● Task details: An exact copy of every entry is the required answer.

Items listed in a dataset
:::::
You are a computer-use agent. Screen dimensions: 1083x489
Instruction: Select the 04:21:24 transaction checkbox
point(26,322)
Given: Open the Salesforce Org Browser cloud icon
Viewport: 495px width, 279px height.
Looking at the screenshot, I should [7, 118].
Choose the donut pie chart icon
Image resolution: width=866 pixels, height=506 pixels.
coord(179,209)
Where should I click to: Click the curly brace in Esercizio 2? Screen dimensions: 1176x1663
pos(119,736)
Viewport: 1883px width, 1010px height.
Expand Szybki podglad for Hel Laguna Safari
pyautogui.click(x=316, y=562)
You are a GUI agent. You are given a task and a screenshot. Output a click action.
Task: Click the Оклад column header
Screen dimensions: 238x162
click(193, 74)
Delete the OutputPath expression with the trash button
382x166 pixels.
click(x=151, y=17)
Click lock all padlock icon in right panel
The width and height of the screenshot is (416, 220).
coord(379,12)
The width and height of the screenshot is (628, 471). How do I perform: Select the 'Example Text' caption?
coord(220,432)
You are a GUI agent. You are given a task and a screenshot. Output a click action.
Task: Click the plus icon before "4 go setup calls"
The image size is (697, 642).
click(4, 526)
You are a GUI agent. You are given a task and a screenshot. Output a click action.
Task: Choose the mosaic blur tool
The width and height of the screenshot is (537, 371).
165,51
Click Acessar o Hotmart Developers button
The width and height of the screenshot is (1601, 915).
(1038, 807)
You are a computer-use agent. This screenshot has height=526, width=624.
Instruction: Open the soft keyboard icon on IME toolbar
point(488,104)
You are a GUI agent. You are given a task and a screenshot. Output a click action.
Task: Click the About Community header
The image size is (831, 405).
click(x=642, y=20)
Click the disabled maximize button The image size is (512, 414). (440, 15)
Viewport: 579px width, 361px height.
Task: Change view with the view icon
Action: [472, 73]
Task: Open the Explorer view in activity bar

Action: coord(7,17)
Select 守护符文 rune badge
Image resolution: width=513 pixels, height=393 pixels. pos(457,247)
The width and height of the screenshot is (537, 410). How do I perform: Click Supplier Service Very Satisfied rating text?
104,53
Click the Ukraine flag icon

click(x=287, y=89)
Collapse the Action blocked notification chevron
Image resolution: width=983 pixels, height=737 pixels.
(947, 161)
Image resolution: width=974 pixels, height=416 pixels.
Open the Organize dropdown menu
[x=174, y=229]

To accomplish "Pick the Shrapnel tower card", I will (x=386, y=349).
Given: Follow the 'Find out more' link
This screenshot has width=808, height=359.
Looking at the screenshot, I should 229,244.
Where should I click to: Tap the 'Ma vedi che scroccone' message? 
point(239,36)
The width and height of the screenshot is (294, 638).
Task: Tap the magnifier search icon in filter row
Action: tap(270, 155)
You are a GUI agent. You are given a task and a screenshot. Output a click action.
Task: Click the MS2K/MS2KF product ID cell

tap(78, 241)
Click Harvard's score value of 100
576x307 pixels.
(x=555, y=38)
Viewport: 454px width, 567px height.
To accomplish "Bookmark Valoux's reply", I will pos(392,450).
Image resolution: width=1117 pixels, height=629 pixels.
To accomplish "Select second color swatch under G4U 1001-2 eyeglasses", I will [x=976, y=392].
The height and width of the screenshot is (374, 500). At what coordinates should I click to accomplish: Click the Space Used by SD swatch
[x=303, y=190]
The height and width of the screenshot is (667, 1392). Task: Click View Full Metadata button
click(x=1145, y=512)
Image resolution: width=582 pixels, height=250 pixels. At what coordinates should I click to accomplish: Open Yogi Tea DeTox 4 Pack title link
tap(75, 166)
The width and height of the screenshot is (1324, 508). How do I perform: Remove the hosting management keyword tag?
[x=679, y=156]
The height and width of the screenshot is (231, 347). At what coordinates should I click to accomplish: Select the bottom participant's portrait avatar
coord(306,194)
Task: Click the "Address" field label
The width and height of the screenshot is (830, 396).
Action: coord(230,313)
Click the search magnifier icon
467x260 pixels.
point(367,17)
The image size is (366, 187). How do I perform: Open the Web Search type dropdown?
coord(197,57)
:::::
● Task result:
You are a computer-use agent. Screen dimensions: 1083x489
Instruction: Select the 04:21:24 transaction checkbox
point(26,322)
Given: Open the Salesforce Org Browser cloud icon
Viewport: 495px width, 279px height.
Looking at the screenshot, I should [7, 118].
Choose the donut pie chart icon
Image resolution: width=866 pixels, height=506 pixels.
coord(179,209)
Where should I click to: Click the curly brace in Esercizio 2? Screen dimensions: 1176x1663
pos(119,736)
Viewport: 1883px width, 1010px height.
Expand Szybki podglad for Hel Laguna Safari
pyautogui.click(x=316, y=562)
You are a GUI agent. You are given a task and a screenshot. Output a click action.
Task: Click the Оклад column header
Screen dimensions: 238x162
click(193, 74)
Delete the OutputPath expression with the trash button
382x166 pixels.
click(x=151, y=17)
Click lock all padlock icon in right panel
The width and height of the screenshot is (416, 220).
coord(379,12)
The width and height of the screenshot is (628, 471). How do I perform: Select the 'Example Text' caption?
coord(220,432)
You are a GUI agent. You are given a task and a screenshot. Output a click action.
Task: Click the plus icon before "4 go setup calls"
The image size is (697, 642).
click(4, 526)
You are a GUI agent. You are given a task and a screenshot. Output a click action.
Task: Choose the mosaic blur tool
The width and height of the screenshot is (537, 371).
165,51
Click Acessar o Hotmart Developers button
The width and height of the screenshot is (1601, 915).
(1038, 807)
You are a computer-use agent. This screenshot has height=526, width=624.
Instruction: Open the soft keyboard icon on IME toolbar
point(488,104)
You are a GUI agent. You are given a task and a screenshot. Output a click action.
Task: Click the About Community header
The image size is (831, 405).
click(x=642, y=20)
Click the disabled maximize button The image size is (512, 414). (440, 15)
Viewport: 579px width, 361px height.
Task: Change view with the view icon
Action: [472, 73]
Task: Open the Explorer view in activity bar

Action: coord(7,17)
Select 守护符文 rune badge
Image resolution: width=513 pixels, height=393 pixels. pos(457,247)
The width and height of the screenshot is (537, 410). How do I perform: Click Supplier Service Very Satisfied rating text?
104,53
Click the Ukraine flag icon

click(x=287, y=89)
Collapse the Action blocked notification chevron
Image resolution: width=983 pixels, height=737 pixels.
(947, 161)
Image resolution: width=974 pixels, height=416 pixels.
Open the Organize dropdown menu
[x=174, y=229]

To accomplish "Pick the Shrapnel tower card", I will (x=386, y=349).
Given: Follow the 'Find out more' link
This screenshot has width=808, height=359.
Looking at the screenshot, I should 229,244.
Where should I click to: Tap the 'Ma vedi che scroccone' message? 
point(239,36)
The width and height of the screenshot is (294, 638).
Task: Tap the magnifier search icon in filter row
Action: tap(270, 155)
You are a GUI agent. You are given a task and a screenshot. Output a click action.
Task: Click the MS2K/MS2KF product ID cell

tap(78, 241)
Click Harvard's score value of 100
576x307 pixels.
(x=555, y=38)
Viewport: 454px width, 567px height.
To accomplish "Bookmark Valoux's reply", I will pos(392,450).
Image resolution: width=1117 pixels, height=629 pixels.
To accomplish "Select second color swatch under G4U 1001-2 eyeglasses", I will [x=976, y=392].
The height and width of the screenshot is (374, 500). At what coordinates should I click to accomplish: Click the Space Used by SD swatch
[x=303, y=190]
The height and width of the screenshot is (667, 1392). Task: Click View Full Metadata button
click(x=1145, y=512)
Image resolution: width=582 pixels, height=250 pixels. At what coordinates should I click to accomplish: Open Yogi Tea DeTox 4 Pack title link
tap(75, 166)
The width and height of the screenshot is (1324, 508). How do I perform: Remove the hosting management keyword tag?
[x=679, y=156]
The height and width of the screenshot is (231, 347). At what coordinates should I click to accomplish: Select the bottom participant's portrait avatar
coord(306,194)
Task: Click the "Address" field label
The width and height of the screenshot is (830, 396).
Action: coord(230,313)
Click the search magnifier icon
467x260 pixels.
point(367,17)
The image size is (366, 187). How do I perform: Open the Web Search type dropdown?
coord(197,57)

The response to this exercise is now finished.